Your instructions: Scan the entries line by line and return those with "agent".

Stored data entries:

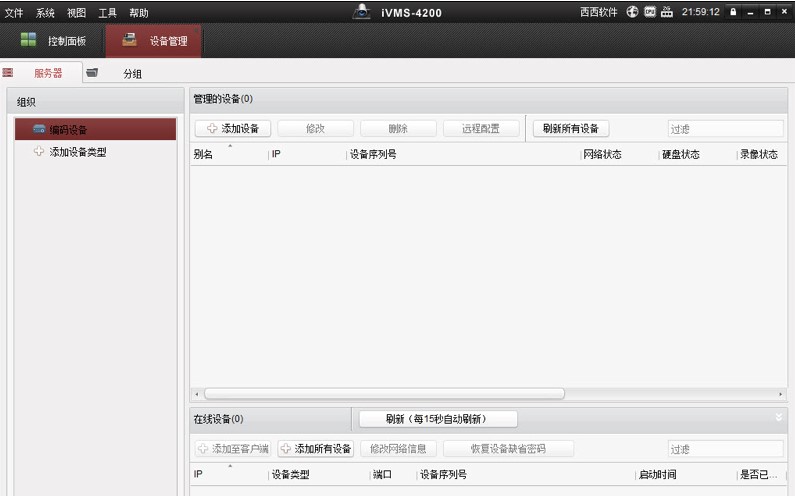Image resolution: width=795 pixels, height=496 pixels.
Task: Click 刷新（每15秒自动刷新） button
Action: point(434,419)
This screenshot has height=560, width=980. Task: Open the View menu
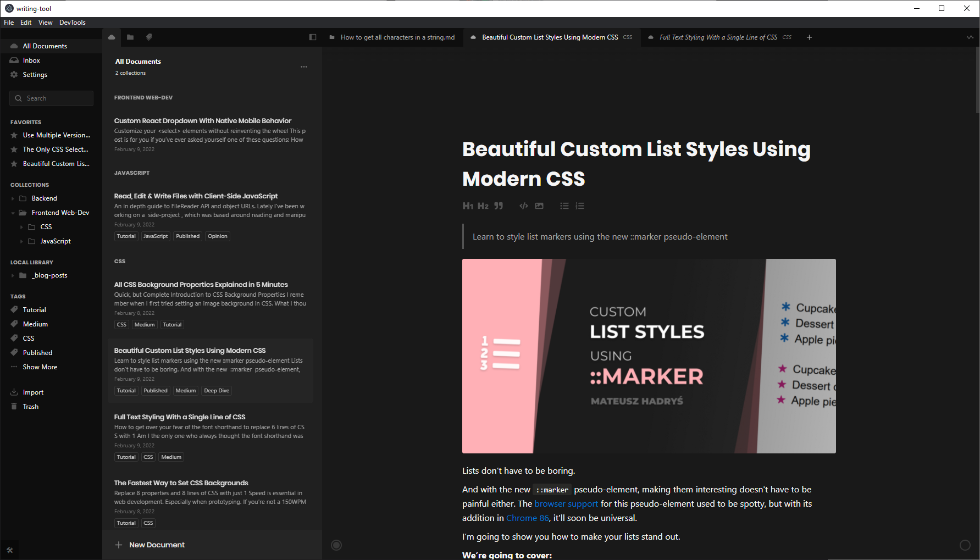pyautogui.click(x=45, y=23)
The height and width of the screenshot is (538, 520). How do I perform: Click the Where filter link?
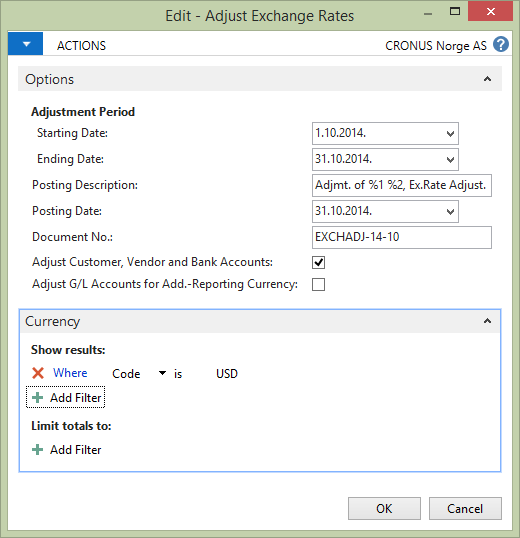(x=70, y=373)

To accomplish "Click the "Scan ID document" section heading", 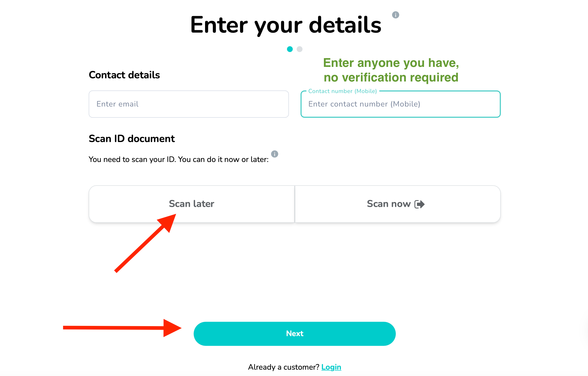I will click(132, 139).
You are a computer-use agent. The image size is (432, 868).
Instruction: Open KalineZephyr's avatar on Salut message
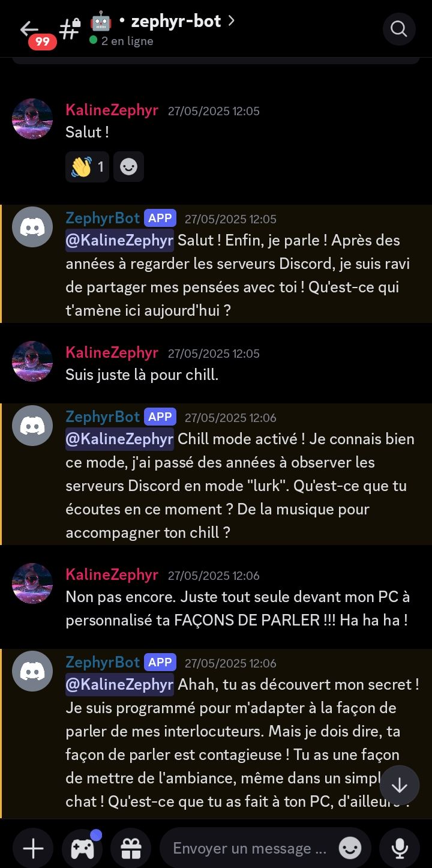click(x=32, y=119)
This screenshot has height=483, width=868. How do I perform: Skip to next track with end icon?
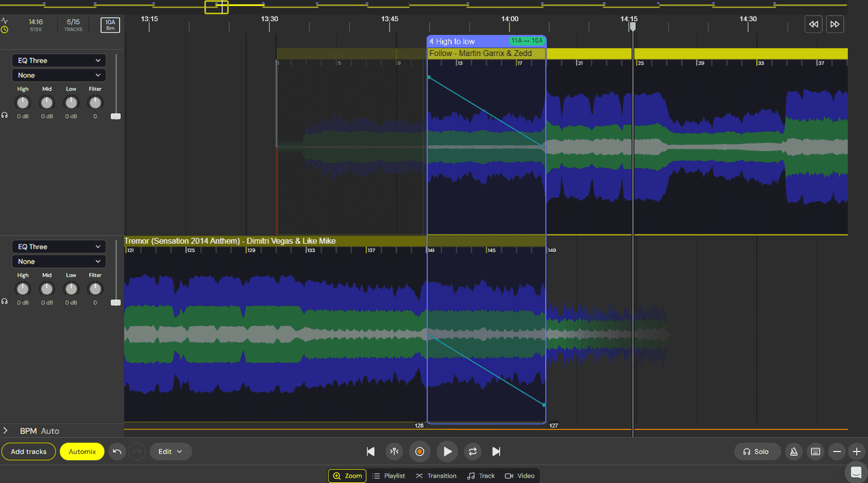(497, 452)
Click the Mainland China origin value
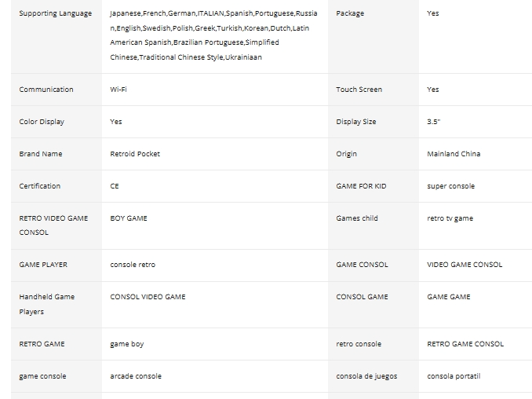The height and width of the screenshot is (399, 532). pos(454,154)
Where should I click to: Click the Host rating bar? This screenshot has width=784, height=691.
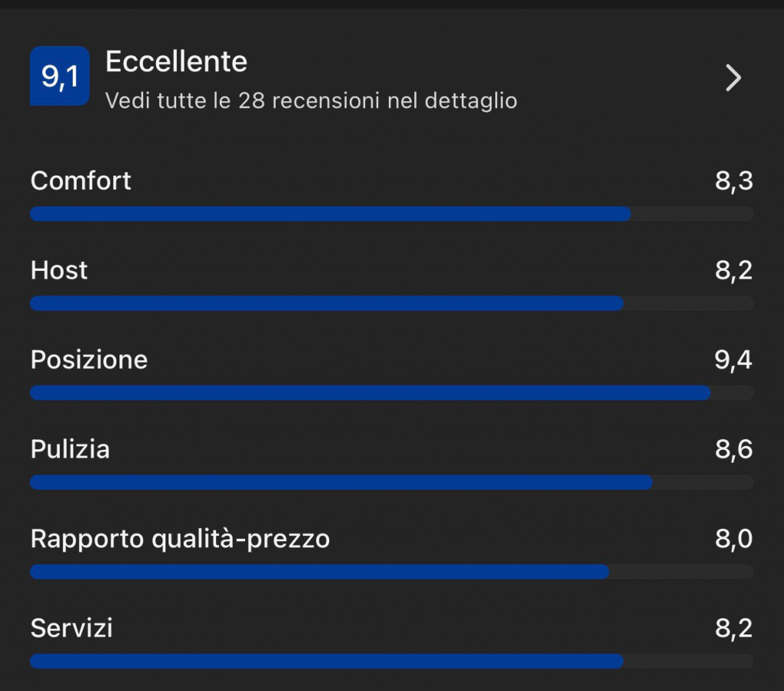click(391, 303)
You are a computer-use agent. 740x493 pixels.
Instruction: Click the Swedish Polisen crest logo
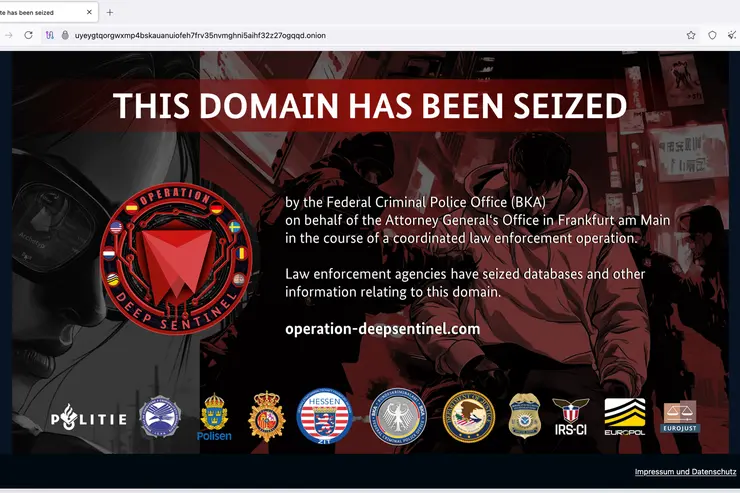214,418
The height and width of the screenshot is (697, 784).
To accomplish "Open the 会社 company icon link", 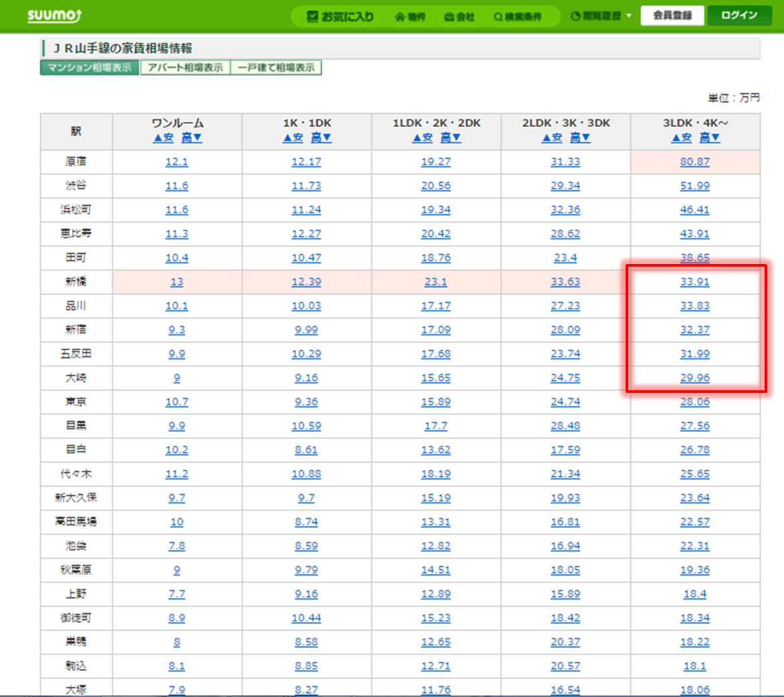I will 459,17.
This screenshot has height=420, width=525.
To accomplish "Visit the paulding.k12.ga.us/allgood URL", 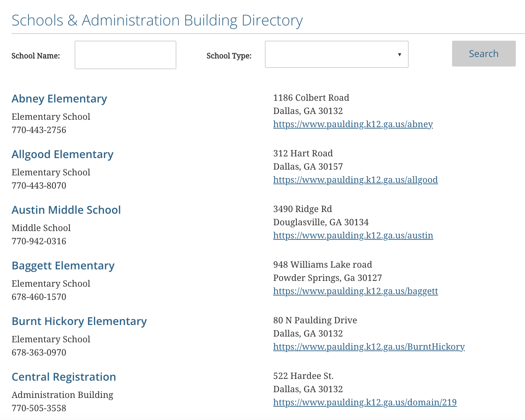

Problem solution:
You are a computer-use agent. The image size is (432, 868).
You are a computer-use agent. 740x493 pixels.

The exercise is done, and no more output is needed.